I have a long-standing connection with the places in the Wolf River Batholith. The Batholith is a geologic form that underlies the landscape in Central Wisconsin where I grew up and where my Mother and Father were born. During the Middle Proterozoic fifteen-hundred million years ago, hot magma from the center of the earth rose into the earth’s crust and pushed igneous granitic rock to the surface forming the batholith. Later, the area was covered by the Laurentide Ice Sheet for millions of years during the Quaternary glacial epoch.

Outcrops of rapakivi granite similar to the massifs in Finland are found in the Wolf River Batholith's watershed and visible in my photographs of the Embarrass and Red Rivers.
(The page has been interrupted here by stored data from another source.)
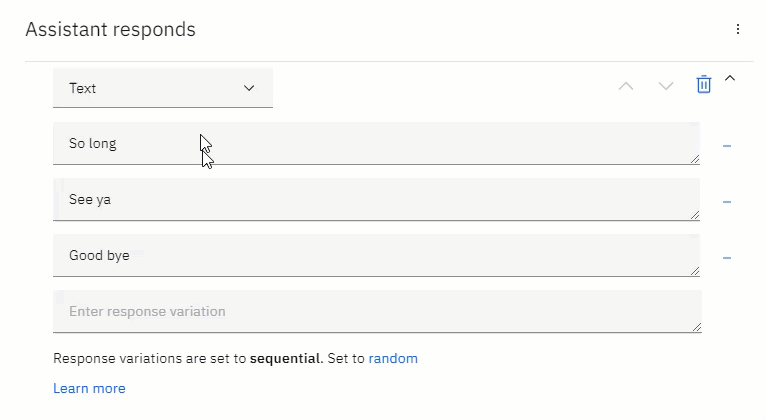Click into the "See ya" text field
Screen dimensions: 766x420
[376, 200]
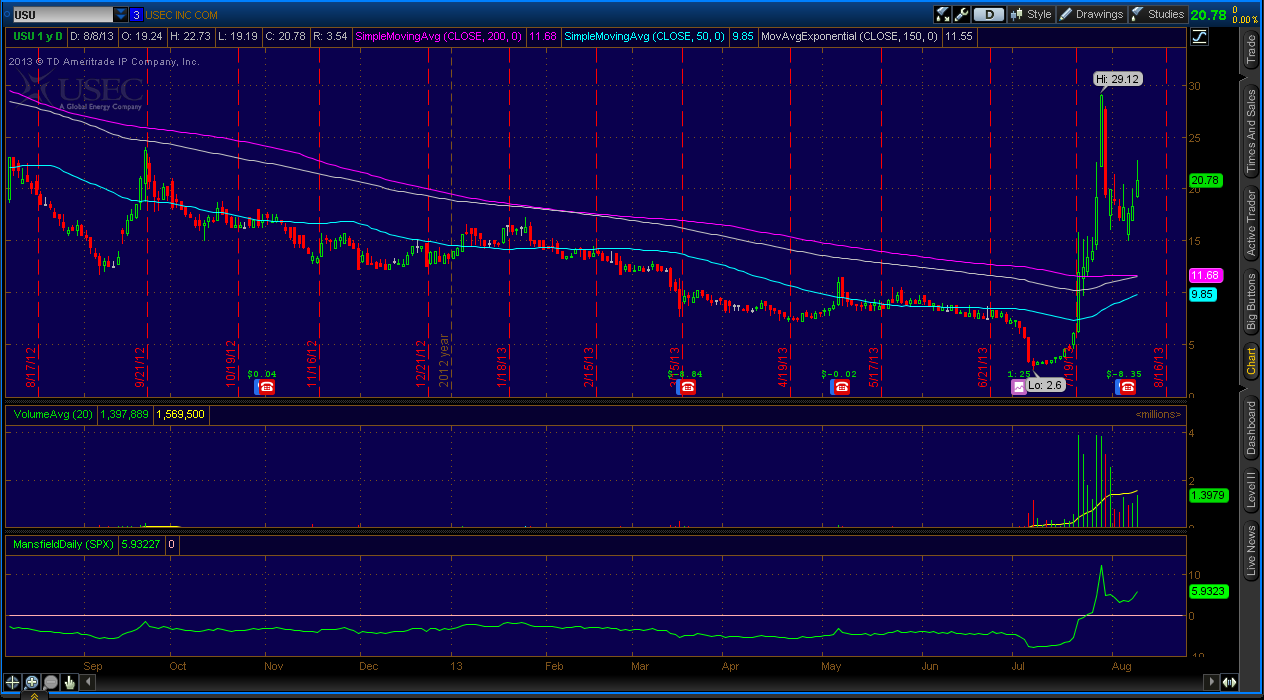1264x700 pixels.
Task: Click the conference call icon near Lo: 2.6
Action: (x=1019, y=387)
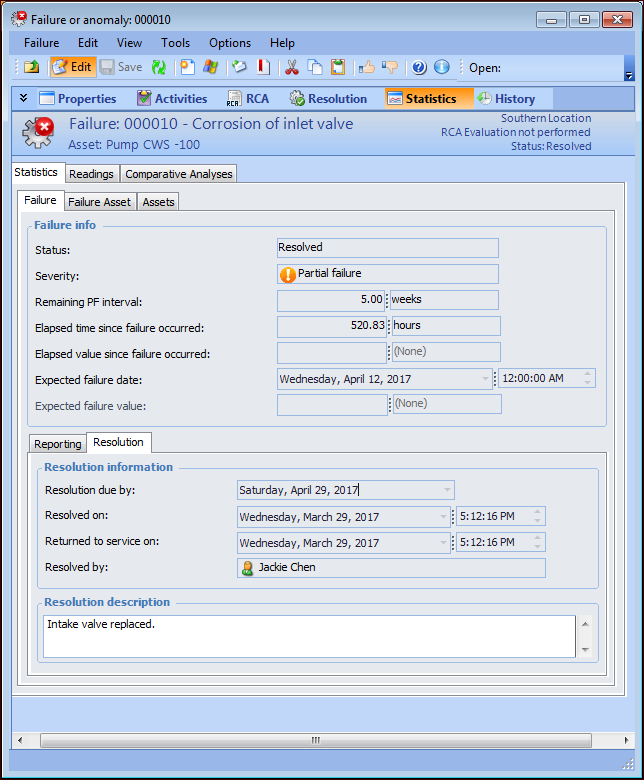Open the Resolved on date dropdown

tap(443, 517)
Glacial erratic boulders were delivered from Canada by the retreat of the Green Bay Lobe of the Larentide Ice Sheet 50,000 years ago. Colossal boulders rest atop the Embarrass River outcrops at Hayman Falls Park and along the Red River in Shawano County.

These magical ancient landscapes were my playground during the 1960s-70s. Family picnics at Hayman Falls County Park became the subject of my earliest photographs – when I got my hands on a Polaroid Land camera that produced instant pictures

Flanagan family picnic at Hayman Falls County Park, 1970. Concrete dam on right is remnant of hydroelectric facility

The "falls" were created by damming the Embarrass River. Sawmills used its water power during the area's European settlement in the 1800s. But by the 1960s, most of the regional hydroelectric facilities that followed, including the one at Hayman Falls, had closed. Shawano County bought the property for $1 from Wisconsin Power and Light in 1965 and turned it into a park. The concrete dam and abutments  remained until 1995 when the river was finally returned to its natural flow by their removal.

When I returned to photograph Hayman Falls in the 2000s, I was stunned  by the changes. The Middle Branch of the Embarrass River that runs through the park is now more beautiful than I could have imagined and a Class I trout stream. This is how the river must have appeared when the Menominee people lived here; early maps of the area identify an "Indian village" at the bend in the river in the park and an "Indian trail"  to nearby Shawano Lake.

 

Embarrass River, Hayman Falls Park and Tigerton Dells, Shawano County, Wisconsin

Hayman Falls County Park, Embarrass River (WI) Basswood Arch, September 2011

 

Hayman Falls County Park, Embarrass River (WI) Rainshower, August 2008

 

Tigerton Dells, Embarrass River (WI) Obstacles, August 2012. The etymology of the word "embarrass" derives from the Portuguese, Spanish and French meanings to hamper, impede, block or obstruct.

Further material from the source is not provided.